> _Extract to read_
***

It is interesting that people came up with a term for women in movies who make no mistakes. Sure, we had male heros who made no mistakes for 80 years and never invented a word for that. Why? because certain people don't have a problem with a man being awesome. The moment women get the same hero treatment that is of course a sign for sjw. Again let us not forget that people who hate women or whatnot cannot say this openly because most people don't accept that anymore so they have to come up with terms like mary sue.
Rey from star wars 7 is a good example. Certain people were shouting Mary Sue Mary Sue. The first time Rey flies a ship (which she obviously knows as she explains) she barely makes it off the ground and then crashes it into a building. Or when she fights Kylo Ren these certain people where shouting:" How can she beat him. He is trained and she is not." They ignore of course that Kylo is bleeding out and when he focuses for a moment almost instantly beats her.

***

Entries on locating words and elements:
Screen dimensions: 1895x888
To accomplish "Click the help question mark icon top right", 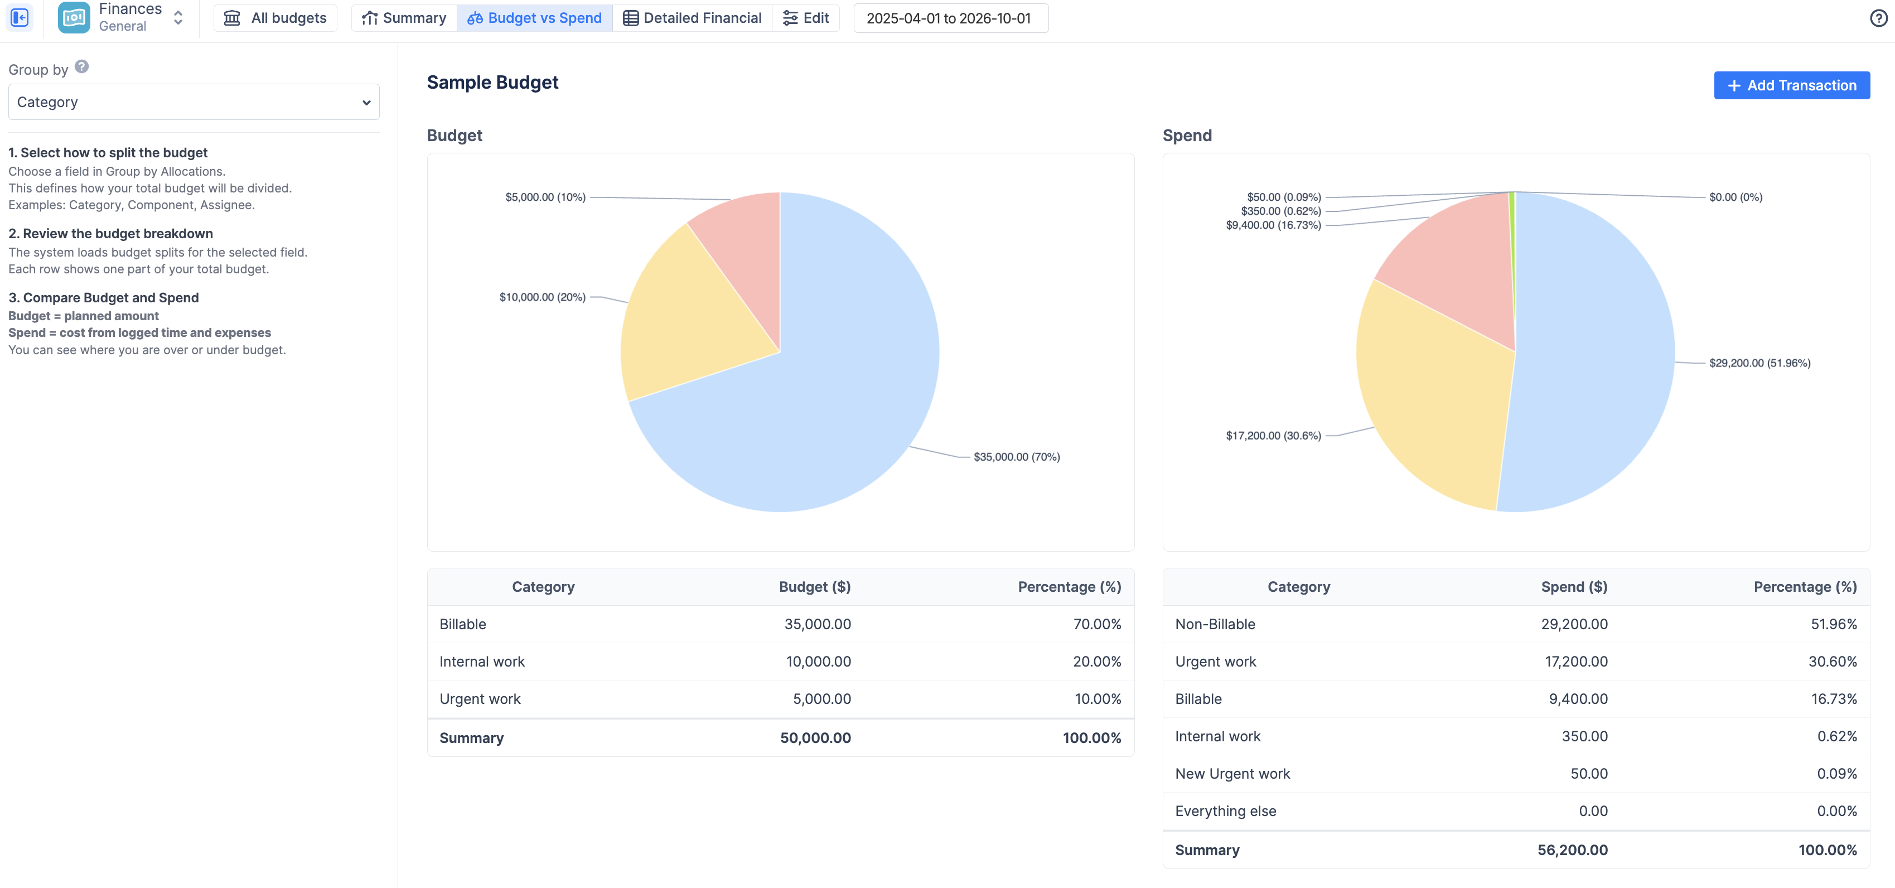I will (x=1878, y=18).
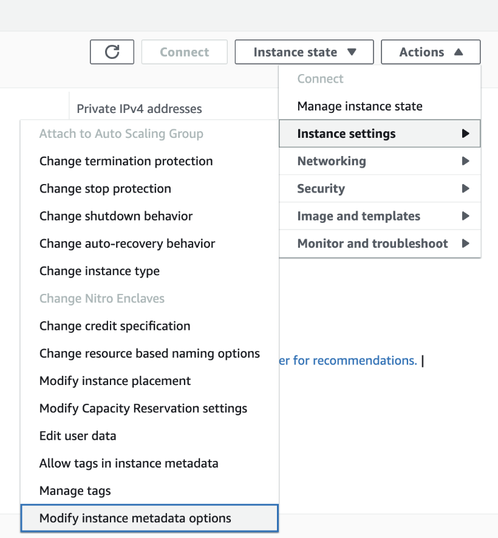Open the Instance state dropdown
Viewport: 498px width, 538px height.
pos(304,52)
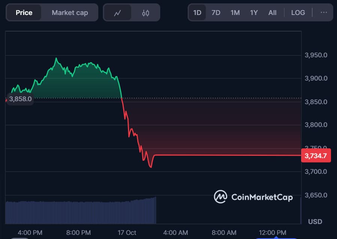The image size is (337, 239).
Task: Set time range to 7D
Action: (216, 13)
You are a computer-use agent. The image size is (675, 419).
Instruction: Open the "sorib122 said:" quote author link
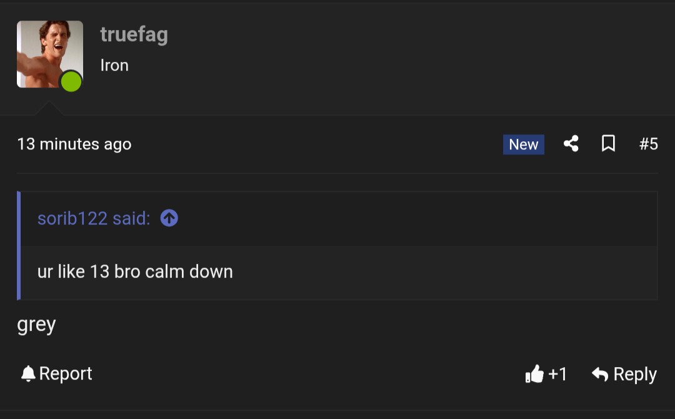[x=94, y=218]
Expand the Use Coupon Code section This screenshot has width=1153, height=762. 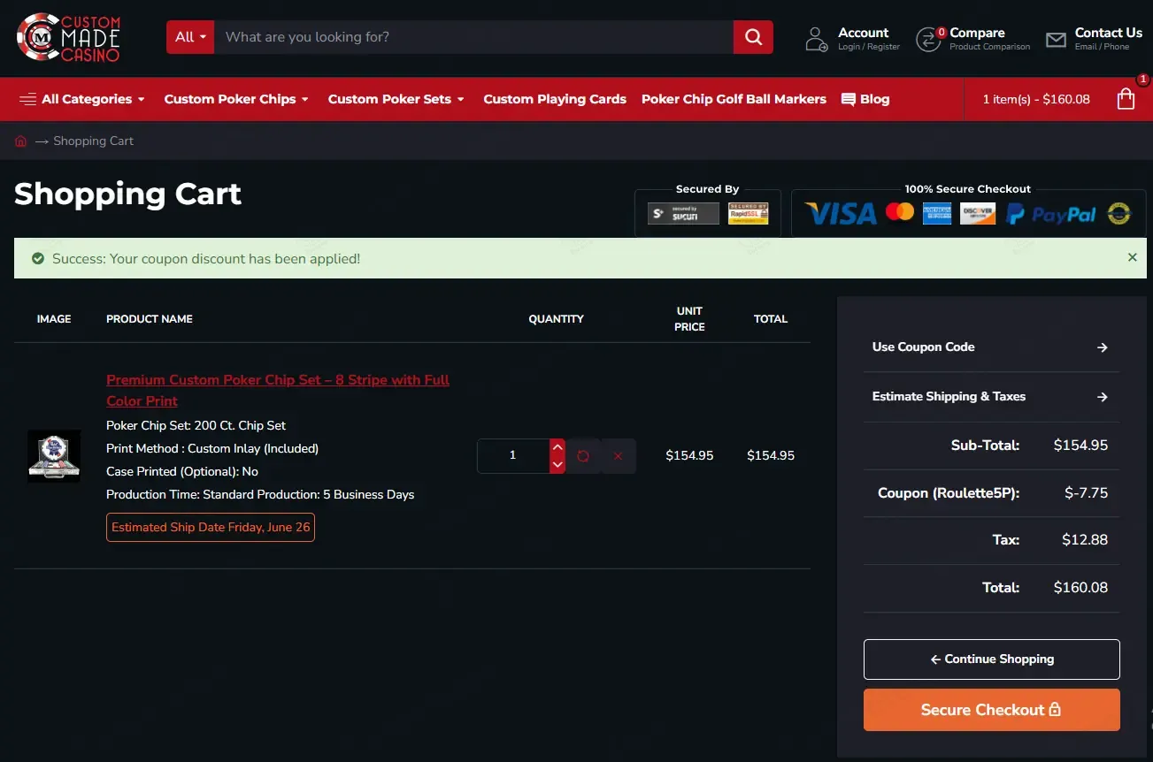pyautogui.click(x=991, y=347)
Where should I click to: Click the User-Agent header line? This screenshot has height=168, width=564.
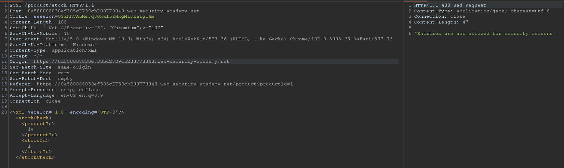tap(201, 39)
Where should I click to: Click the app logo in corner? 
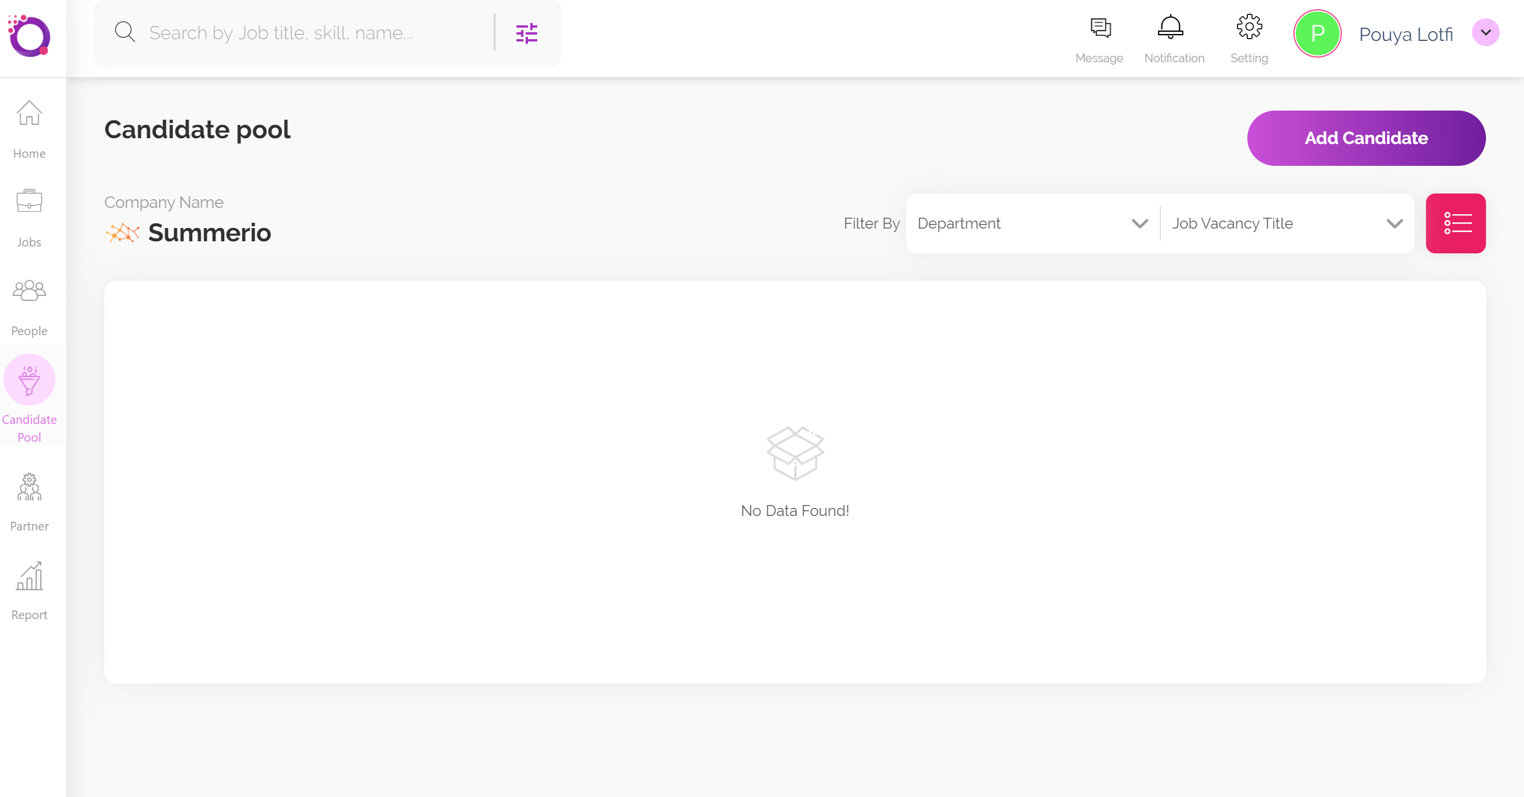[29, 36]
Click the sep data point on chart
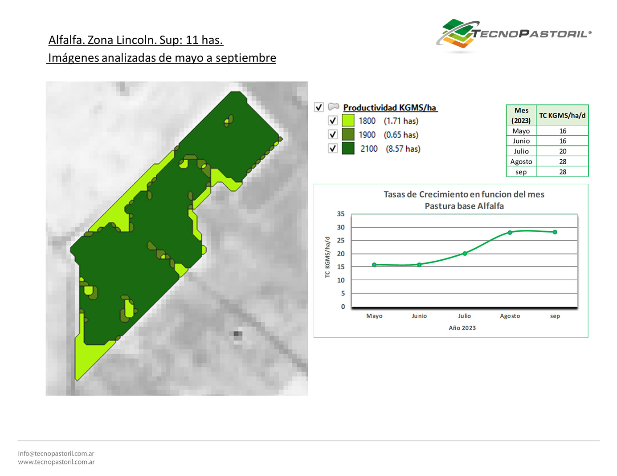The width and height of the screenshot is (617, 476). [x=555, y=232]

***

> _Task directions_
According to the piece on the term "Mary Sue," what happens the first time Rey flies a ship? The entries aren't needed for this.

> _Response below_
She barely makes it off the ground and then crashes it into a building.